Postby quickfur » Mon Jan 13, 2014 6:08 pm

gonegahgah wrote:
quickfur wrote:Image

I have to admit that this diagram seems to depict to me two conventional 3D roads simply rotated 180° sideways to each other?
Is that interpretation incorrect?

Strictly speaking that's not accurate. But that's partly my fault; the way I depicted the wheels doesn't quite convey how they might both rest on the rails and have a protruding rim that is confined by the inside of the rails (just like train wheels in our 3D world, in fact). Furthermore, the rails protrude outwards from the ground in the 4th direction, so that the inside surface of the rails are not what is supporting the vehicle; they are the analogue of the inside part of 3D railway tracks that serves to confine the wheels of the vehicle from rolling off the tracks. The supporting surface is actually the volume inside those two plates (which is analogous to the top of the railway tracks in 3D).
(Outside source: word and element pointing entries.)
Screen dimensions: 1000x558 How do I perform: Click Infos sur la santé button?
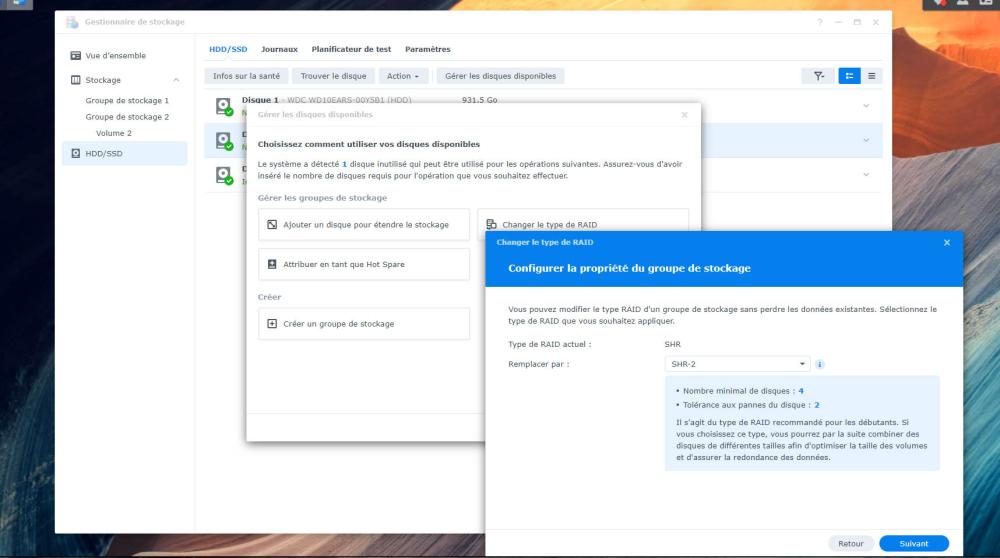(246, 76)
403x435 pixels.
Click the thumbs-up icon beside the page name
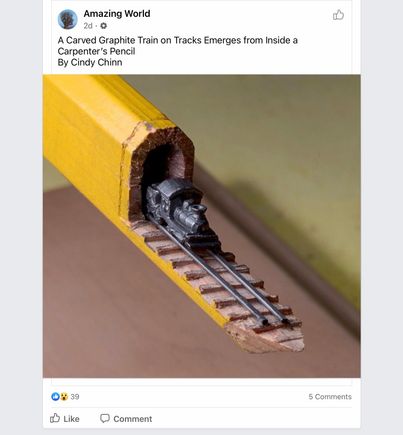338,15
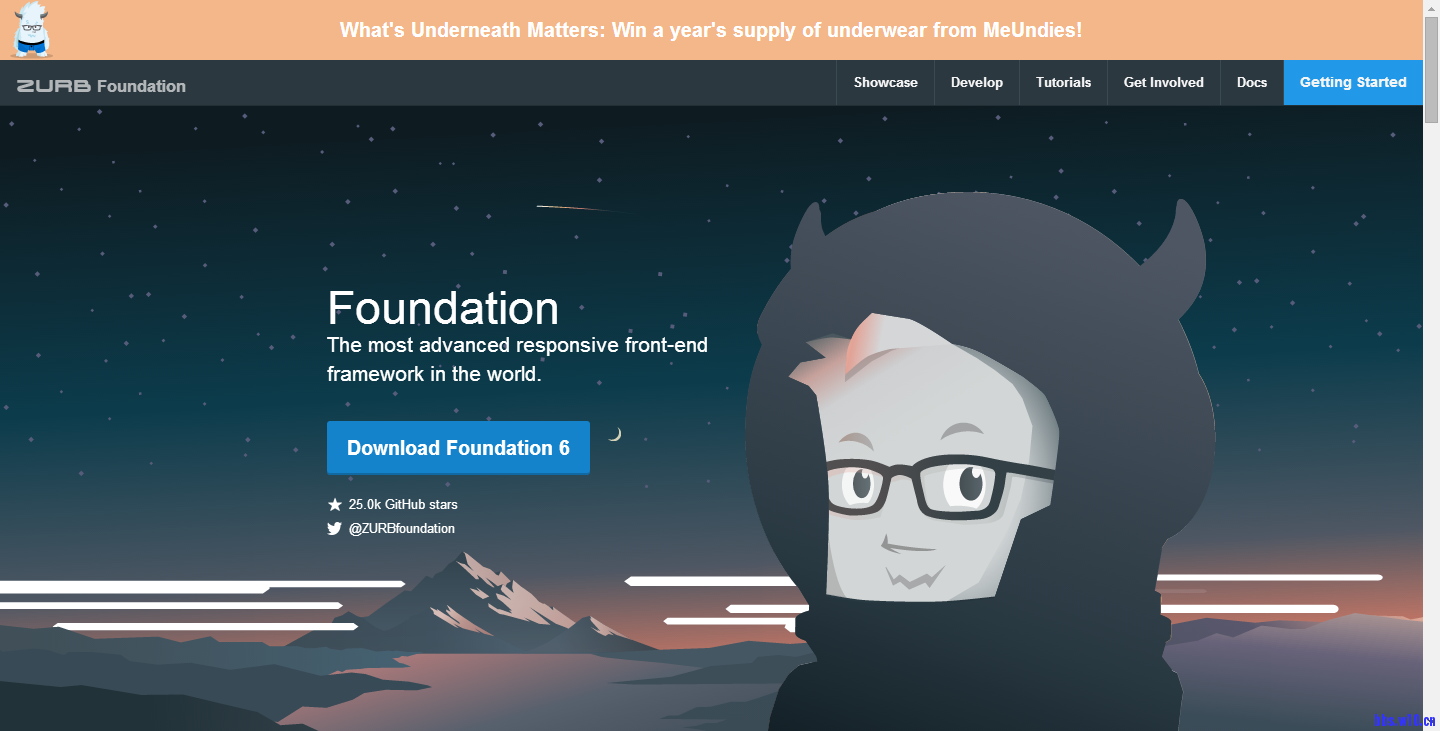Open the 25.0k GitHub stars link

[403, 505]
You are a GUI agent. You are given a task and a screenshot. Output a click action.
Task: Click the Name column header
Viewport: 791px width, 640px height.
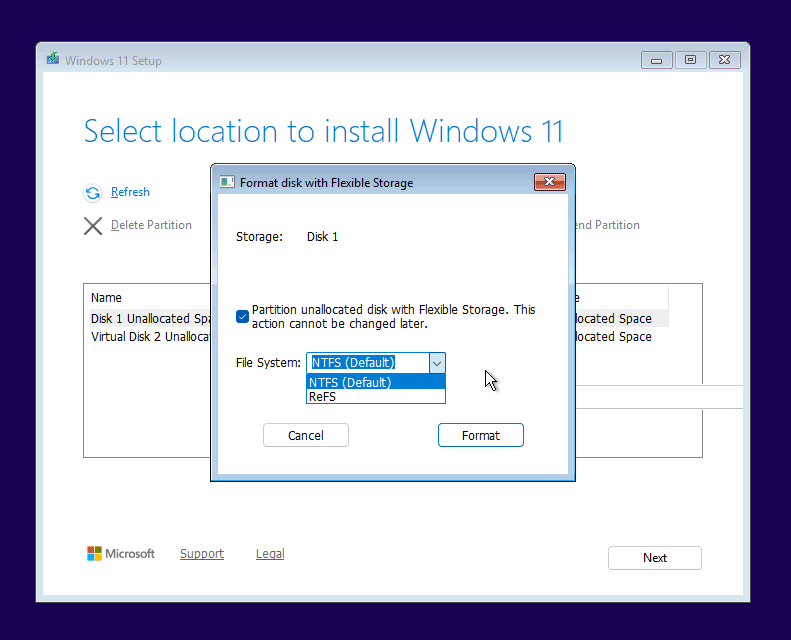[107, 298]
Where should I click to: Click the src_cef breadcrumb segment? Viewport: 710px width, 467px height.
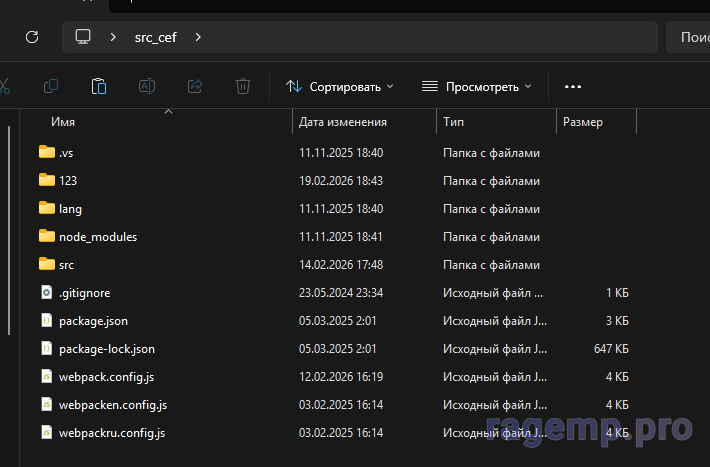tap(155, 37)
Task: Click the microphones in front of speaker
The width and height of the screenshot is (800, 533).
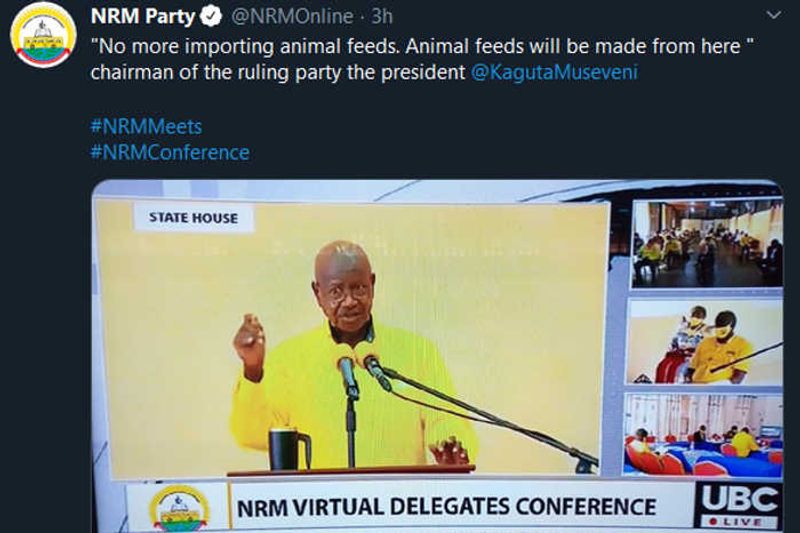Action: click(x=360, y=370)
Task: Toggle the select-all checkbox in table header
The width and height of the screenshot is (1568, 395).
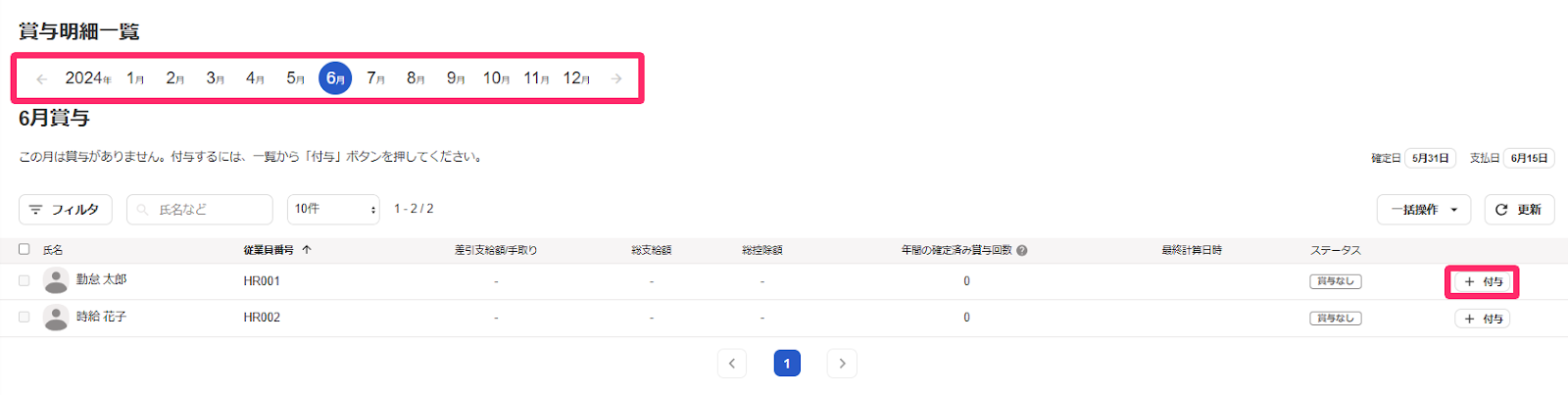Action: pyautogui.click(x=24, y=249)
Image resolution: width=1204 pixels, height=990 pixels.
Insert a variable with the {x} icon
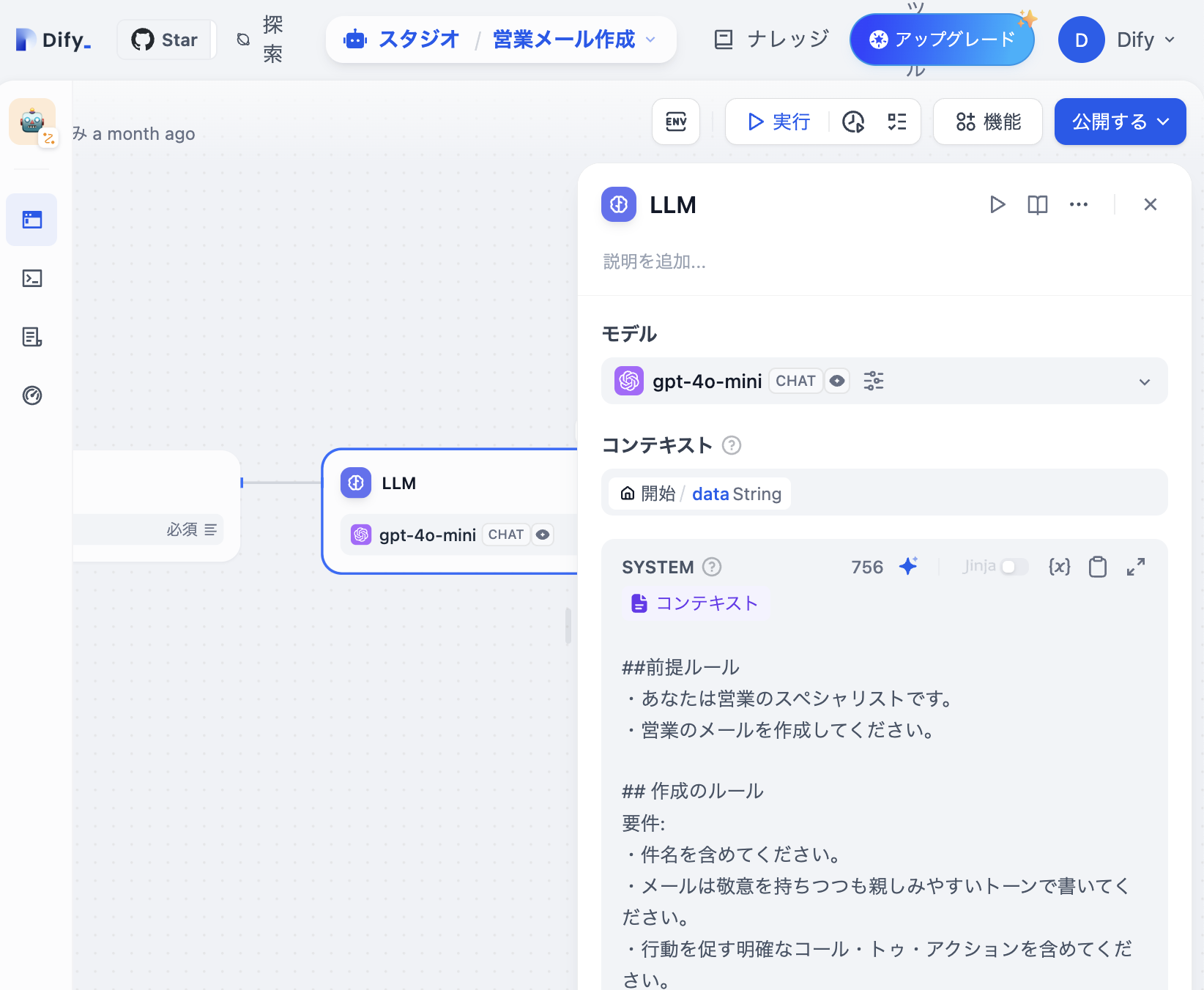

One way to think of it is to imagine slicing the above model in half with a plane that bisects the cylinder and both grey plates. The cross-section would look like two narrow rectangles (rails) with a large rectangle in between (the vehicle) -- representing the overhead view of a 3D train car resting on the tracks. So it's the volume inside the grey plates that corresponds with the top of the 3D railway tracks; the wide area of the grey plates are something that has no analogue in 3D -- they are what permit a 2D freedom in the lateral/forward dimensions in 4D. In 3D, there is no such extra lateral dimension.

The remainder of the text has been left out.